America is a corporate headquarters and tax haven which executes its business plans by means of a huge standing army, which does not often just stand around.  We got this way because (a) power always tends to concentrate in fewer and fewer hands, even in a liberal democracy, since as money aggregates it can get rid of legal impediments such as high taxation and anti-trust laws, and (b) because America was the most innovative and naturally-blessed (our peerless real estate) nation on Earth.  We also benefitted mightily from intellectual immigration to this country, made possible by the double-digit IQs in charge of Nazi Germany.

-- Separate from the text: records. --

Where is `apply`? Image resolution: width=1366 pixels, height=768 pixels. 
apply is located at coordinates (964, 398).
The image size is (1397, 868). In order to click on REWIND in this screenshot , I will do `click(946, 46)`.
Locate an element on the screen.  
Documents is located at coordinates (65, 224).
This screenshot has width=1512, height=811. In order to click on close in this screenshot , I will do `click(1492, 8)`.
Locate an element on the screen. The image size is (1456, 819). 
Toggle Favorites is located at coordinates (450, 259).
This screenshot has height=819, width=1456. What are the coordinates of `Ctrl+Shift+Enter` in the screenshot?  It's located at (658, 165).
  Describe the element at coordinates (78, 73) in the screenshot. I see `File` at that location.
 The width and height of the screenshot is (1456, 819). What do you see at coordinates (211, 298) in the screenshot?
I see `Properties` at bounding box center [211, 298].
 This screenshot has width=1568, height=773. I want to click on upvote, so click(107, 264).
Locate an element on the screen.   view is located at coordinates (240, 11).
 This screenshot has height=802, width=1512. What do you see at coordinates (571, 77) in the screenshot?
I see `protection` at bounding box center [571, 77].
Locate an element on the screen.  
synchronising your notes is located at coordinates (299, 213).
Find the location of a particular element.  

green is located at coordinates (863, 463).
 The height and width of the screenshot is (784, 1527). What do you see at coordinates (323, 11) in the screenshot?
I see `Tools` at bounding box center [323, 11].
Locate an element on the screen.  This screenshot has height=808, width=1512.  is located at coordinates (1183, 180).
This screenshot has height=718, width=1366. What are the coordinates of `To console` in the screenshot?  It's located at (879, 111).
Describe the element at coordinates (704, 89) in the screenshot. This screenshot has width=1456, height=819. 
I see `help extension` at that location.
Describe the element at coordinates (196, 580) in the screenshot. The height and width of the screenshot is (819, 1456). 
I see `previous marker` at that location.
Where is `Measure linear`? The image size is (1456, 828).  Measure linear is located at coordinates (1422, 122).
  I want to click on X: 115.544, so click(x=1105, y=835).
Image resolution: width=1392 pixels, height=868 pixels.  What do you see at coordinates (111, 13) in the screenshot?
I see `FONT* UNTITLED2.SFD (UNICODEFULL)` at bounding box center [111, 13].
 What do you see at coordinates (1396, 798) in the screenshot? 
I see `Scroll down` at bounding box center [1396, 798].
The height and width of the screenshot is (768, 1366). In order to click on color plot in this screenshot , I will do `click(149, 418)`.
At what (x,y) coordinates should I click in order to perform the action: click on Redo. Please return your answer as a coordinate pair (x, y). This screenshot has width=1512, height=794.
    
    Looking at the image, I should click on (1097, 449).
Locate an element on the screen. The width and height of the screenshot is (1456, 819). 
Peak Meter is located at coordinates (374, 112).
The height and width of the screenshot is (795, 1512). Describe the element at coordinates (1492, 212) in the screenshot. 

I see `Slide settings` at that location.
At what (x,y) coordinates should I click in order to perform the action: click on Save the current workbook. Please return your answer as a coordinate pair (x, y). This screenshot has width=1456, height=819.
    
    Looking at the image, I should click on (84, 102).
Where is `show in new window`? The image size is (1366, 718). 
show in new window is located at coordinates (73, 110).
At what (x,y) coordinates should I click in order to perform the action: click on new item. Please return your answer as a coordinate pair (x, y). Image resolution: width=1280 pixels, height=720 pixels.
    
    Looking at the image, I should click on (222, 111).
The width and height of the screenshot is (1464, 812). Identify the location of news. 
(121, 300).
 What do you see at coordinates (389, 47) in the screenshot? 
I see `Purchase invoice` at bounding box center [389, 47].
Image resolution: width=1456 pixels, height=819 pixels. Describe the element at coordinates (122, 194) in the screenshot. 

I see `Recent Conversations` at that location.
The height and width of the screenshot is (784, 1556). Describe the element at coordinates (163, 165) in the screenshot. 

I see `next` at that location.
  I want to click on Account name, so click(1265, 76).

I don't think the United States is going to collapse in the sense that the Collapsarian community talks and writes about.  For one thing, the emphasis is too much on Peak Oil.  I've written before that I think Peak Oil represents a kind of deus ex machina for anti-American wish fulfillment.  Some sensitive souls, such as James Kunstler, Dmitry Orlov and many others, are so appalled by the grisly ugliness of the American crapscape, with its chain everything and grotesque proliferation of hideous suburban grids, that they long for some way to predict confidently that it must fall of its own weight. That's where Peak Oil comes in: you posit that an economy runs on cheap energy, especially petroleum in the American economy, and this gives you a means of assuring everyone that it will all be over soon and an anodyne vision of Norman Rockwell's neighborhoods will materialize peacefully out of the formless void.

No, I don't think so.  The lower 90% of the American populace has no way to go but down, until it reaches a rough parity with the hard-working masses in Asia who, after all, have many of the same employers as the Americans.  The American multi-nationals are indifferent to the fate of their so-called "countrymen," indifferent to the environment (mountain top removal, fracking, pesticide and fertilizer flushes into the Gulf and oceans, plastic waste, soil erosion, CO2 emissions) and essentially react only when conditions become so dire that the American "platform" is threatened.  We're inflating bubbles again through money printing to retard this natural contraction, and when the bubbles pop (again), we'll have nother "crisis" which will in fact simply be another step-phase down after the gooey soap is cleaned up.  I think that's how we'll get there, in a ratchet fashion.  We will even adapt to oil high prices, as in fact Americans have done since the 2008 financial crisis began.  Americans drive 3% fewer miles now per year than they did 5 years ago, despite increases in population and the "recovery."  Gasoline usage is way down, as people shift to fuel-efficient cars and just leave the car keys on the table in the hallway.  `Or by the oil can fire under the bridge.

The dramatic immiseration of the American people (thanks, Rob Urie) since 2008 has made catastrophe prediction and doomsaying one of America's chief growth industries, and many, many writers and speakers have gotten in on the act.  But it's not especially lucrative.  Owning one of the Big Corporations is better for that, so the doomsayers drop out and flick it in.  It's always nice to go over to Mom's house.